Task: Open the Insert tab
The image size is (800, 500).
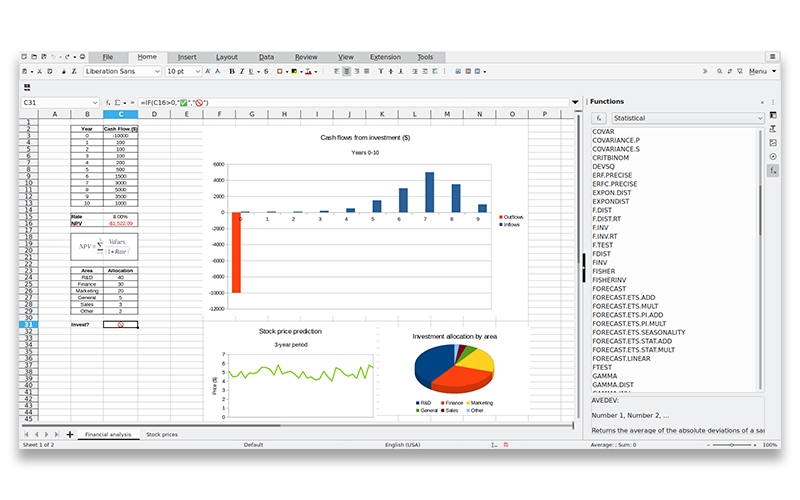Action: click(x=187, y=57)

.....

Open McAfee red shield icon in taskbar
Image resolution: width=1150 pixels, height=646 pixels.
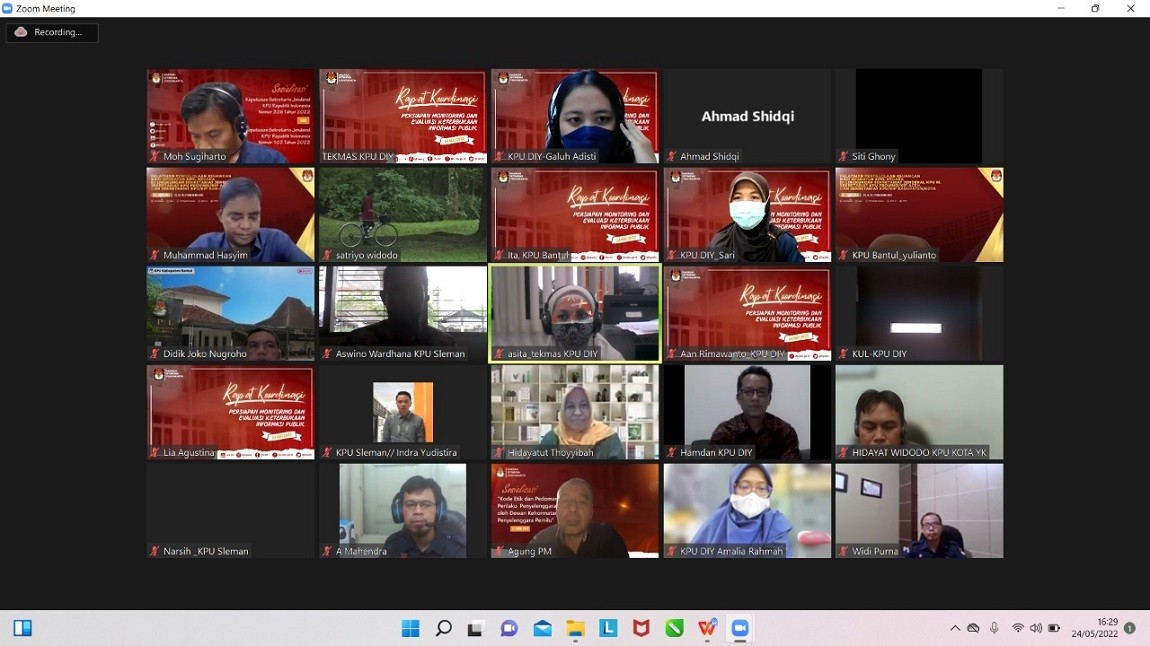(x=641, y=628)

.....

#### [AIM OF THE EXERCISE]
Please filter the entries above down to the lines holding "Open" and copy them.

#### [YOUR RESPONSE]
Task: Open the Insert tab
Open McAfee red shield icon in taskbar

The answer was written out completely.